Without reproducing any picture, copy the records word for word.

Source data

Segment Open

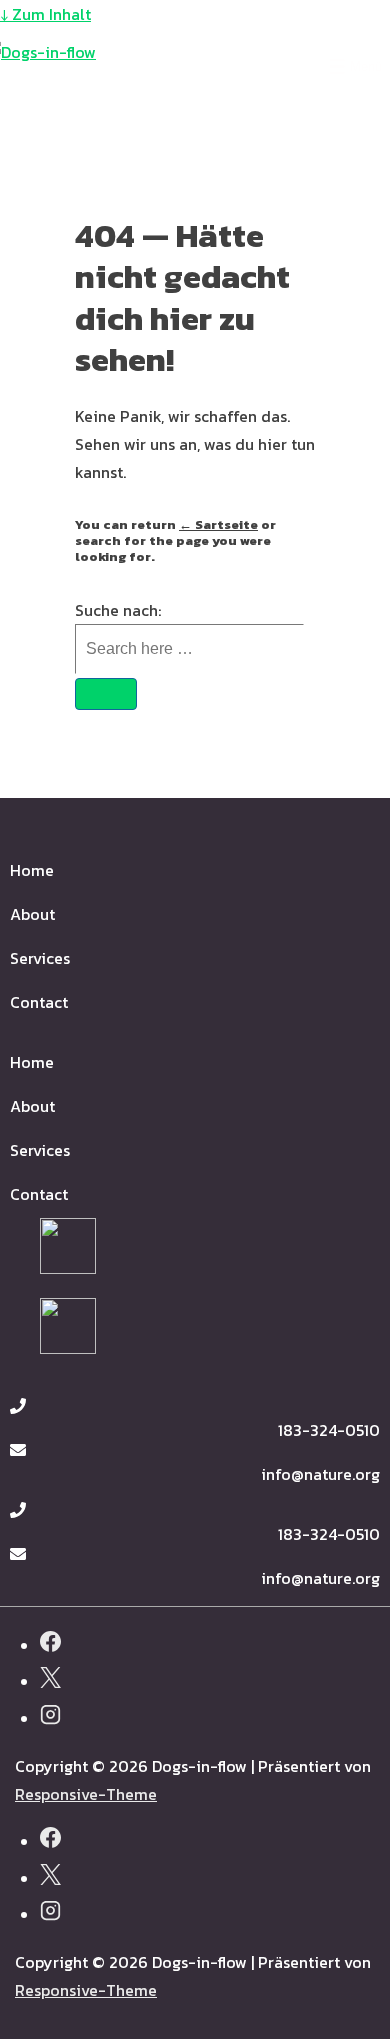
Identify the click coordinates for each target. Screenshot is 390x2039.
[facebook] (50, 1644)
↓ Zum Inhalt (45, 14)
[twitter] (50, 1680)
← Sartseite (218, 524)
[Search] (106, 694)
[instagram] (50, 1717)
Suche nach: (118, 610)
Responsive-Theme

Segment Closed

Response below
Identify the click coordinates for each target. Screenshot is 390x2039.
[facebook] (50, 1644)
↓ Zum Inhalt (45, 14)
[twitter] (50, 1680)
← Sartseite (218, 524)
[Search] (106, 694)
[instagram] (50, 1717)
Suche nach: (118, 610)
Responsive-Theme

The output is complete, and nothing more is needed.